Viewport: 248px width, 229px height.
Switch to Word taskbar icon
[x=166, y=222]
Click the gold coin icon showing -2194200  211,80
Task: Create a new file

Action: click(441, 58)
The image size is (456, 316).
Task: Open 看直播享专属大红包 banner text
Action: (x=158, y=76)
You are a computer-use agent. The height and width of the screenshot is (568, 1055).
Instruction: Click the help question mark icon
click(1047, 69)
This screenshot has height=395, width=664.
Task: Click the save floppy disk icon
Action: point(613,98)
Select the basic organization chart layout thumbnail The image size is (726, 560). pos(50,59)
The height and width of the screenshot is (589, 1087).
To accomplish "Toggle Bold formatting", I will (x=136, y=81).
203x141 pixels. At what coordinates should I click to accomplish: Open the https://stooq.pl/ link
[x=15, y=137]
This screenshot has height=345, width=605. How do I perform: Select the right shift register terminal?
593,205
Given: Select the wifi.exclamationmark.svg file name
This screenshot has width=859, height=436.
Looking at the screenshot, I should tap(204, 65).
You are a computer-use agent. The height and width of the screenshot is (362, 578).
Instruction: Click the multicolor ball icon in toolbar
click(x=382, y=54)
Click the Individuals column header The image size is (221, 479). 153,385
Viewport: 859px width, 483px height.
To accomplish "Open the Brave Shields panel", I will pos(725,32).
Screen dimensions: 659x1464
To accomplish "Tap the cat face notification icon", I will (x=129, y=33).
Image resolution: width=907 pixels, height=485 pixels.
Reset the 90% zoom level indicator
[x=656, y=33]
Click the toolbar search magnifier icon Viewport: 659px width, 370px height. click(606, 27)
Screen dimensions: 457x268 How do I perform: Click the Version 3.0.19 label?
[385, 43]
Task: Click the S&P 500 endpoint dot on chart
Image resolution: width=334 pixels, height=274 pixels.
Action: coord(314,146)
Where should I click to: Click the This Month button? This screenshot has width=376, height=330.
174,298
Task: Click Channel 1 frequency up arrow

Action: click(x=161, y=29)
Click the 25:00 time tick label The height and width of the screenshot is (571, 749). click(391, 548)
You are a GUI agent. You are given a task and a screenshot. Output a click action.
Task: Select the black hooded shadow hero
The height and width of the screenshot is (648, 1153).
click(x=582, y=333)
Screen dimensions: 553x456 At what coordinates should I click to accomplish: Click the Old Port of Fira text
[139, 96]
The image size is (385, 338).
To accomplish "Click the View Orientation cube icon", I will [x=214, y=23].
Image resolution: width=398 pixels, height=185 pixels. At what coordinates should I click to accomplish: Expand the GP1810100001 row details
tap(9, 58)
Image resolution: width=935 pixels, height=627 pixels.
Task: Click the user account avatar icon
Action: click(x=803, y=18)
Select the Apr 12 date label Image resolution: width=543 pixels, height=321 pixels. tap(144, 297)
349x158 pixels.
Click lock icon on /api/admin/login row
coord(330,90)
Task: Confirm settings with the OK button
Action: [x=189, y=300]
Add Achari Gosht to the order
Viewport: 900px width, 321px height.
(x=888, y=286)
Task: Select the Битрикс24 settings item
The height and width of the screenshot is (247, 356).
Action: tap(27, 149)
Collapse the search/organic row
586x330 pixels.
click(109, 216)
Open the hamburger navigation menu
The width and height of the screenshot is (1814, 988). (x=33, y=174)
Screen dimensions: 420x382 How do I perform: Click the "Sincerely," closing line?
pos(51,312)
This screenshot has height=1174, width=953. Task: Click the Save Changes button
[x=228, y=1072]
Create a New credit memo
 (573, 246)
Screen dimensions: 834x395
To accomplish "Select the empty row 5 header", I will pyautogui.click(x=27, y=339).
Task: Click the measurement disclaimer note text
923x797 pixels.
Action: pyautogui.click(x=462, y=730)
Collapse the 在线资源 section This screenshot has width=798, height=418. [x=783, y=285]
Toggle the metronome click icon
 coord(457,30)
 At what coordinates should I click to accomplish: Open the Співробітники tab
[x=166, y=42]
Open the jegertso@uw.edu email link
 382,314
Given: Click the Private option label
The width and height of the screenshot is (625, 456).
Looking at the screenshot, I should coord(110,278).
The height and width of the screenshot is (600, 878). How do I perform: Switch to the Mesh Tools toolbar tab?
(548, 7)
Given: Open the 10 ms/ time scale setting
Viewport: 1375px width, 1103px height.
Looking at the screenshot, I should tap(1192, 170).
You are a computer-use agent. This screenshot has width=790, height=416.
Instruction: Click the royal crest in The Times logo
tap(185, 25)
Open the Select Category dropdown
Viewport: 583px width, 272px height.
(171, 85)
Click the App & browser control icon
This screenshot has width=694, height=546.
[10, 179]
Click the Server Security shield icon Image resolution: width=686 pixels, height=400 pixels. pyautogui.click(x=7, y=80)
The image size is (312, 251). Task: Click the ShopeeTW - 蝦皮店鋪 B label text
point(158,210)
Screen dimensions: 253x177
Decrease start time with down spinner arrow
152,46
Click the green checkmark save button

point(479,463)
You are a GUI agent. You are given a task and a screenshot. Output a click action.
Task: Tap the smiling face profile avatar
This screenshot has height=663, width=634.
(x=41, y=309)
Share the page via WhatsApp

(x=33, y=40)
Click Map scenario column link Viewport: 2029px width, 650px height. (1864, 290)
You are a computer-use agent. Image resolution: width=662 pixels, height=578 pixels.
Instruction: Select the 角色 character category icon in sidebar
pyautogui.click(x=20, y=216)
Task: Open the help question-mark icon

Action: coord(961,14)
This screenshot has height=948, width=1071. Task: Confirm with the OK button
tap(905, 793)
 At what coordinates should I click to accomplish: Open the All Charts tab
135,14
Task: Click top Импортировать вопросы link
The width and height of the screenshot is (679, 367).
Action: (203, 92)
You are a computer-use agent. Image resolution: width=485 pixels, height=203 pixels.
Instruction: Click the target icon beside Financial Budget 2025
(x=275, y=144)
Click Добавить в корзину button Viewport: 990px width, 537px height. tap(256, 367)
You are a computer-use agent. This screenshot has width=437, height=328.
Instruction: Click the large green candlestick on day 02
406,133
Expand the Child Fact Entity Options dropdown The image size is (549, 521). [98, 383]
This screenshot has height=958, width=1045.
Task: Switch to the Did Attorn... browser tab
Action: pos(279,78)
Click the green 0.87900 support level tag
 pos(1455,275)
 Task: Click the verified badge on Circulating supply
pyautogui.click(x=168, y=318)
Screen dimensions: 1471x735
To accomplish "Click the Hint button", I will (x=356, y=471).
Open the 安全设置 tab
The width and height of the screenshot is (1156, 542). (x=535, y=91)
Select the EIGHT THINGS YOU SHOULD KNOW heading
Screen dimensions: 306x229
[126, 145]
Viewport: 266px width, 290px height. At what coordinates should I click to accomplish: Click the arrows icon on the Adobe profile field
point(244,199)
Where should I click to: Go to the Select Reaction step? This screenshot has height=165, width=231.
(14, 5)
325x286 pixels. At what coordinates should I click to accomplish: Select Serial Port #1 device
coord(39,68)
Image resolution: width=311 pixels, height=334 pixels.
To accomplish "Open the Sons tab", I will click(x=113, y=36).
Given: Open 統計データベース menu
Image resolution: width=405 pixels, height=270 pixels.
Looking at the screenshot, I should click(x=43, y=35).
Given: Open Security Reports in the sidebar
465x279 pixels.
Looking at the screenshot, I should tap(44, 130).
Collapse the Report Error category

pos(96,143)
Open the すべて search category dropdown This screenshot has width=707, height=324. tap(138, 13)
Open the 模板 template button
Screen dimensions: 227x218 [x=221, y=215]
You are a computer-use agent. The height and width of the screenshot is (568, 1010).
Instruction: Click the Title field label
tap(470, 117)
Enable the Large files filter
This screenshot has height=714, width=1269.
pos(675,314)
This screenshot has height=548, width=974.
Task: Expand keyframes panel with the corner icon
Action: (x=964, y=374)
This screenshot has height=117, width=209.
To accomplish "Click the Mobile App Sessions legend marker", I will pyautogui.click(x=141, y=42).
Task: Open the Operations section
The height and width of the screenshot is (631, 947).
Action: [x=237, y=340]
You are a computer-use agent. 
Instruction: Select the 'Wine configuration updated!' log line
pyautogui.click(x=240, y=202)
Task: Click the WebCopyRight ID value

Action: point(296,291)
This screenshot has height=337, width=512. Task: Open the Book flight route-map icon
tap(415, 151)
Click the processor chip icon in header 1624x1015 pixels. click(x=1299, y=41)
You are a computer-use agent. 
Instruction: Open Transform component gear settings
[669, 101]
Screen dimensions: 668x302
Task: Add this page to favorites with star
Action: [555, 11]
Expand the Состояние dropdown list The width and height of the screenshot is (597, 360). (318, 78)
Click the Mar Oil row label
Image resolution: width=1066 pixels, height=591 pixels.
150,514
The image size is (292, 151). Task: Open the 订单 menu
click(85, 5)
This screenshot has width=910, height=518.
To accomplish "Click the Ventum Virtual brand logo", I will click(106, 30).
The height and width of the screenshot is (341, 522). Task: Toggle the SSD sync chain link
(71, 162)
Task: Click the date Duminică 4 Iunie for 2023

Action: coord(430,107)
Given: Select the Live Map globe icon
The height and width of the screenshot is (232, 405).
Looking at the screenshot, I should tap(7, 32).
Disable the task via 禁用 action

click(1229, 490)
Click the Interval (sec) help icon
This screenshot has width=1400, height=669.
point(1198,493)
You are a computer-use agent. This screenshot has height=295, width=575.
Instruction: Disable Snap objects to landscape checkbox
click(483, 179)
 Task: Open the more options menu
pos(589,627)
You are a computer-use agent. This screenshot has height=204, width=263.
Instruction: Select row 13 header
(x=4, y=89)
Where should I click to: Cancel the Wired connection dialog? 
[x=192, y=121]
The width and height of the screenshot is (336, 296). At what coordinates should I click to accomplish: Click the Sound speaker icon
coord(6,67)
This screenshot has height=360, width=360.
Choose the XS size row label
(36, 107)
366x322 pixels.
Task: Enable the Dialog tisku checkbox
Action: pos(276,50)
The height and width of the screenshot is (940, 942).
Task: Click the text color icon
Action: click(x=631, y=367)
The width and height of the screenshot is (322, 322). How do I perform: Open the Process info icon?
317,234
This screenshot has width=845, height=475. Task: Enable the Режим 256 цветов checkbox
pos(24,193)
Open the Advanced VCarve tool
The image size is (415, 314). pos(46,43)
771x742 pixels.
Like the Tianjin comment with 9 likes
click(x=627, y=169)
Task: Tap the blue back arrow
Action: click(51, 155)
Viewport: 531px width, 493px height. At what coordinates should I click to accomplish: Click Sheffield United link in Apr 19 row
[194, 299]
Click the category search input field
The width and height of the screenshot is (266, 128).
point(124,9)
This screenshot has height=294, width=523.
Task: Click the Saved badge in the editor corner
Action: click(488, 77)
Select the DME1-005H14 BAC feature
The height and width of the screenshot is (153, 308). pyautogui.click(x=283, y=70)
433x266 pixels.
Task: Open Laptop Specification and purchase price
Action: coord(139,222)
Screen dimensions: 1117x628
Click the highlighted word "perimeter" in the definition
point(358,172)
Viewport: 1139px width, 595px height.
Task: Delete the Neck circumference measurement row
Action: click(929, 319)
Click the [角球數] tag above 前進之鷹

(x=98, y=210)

Exercise goal
Print only the lines from the top of the data above down to the line holding "Given: Select the wifi.exclamationmark.svg", inclusive.

Exercise solution
Viewport: 248px width, 229px height.
Switch to Word taskbar icon
[x=166, y=222]
Click the gold coin icon showing -2194200  211,80
Task: Create a new file

Action: click(441, 58)
The image size is (456, 316).
Task: Open 看直播享专属大红包 banner text
Action: (x=158, y=76)
You are a computer-use agent. The height and width of the screenshot is (568, 1055).
Instruction: Click the help question mark icon
click(1047, 69)
This screenshot has height=395, width=664.
Task: Click the save floppy disk icon
Action: point(613,98)
Select the basic organization chart layout thumbnail The image size is (726, 560). pos(50,59)
The height and width of the screenshot is (589, 1087).
To accomplish "Toggle Bold formatting", I will (x=136, y=81).
203x141 pixels. At what coordinates should I click to accomplish: Open the https://stooq.pl/ link
[x=15, y=137]
This screenshot has height=345, width=605. How do I perform: Select the right shift register terminal?
593,205
Given: Select the wifi.exclamationmark.svg file name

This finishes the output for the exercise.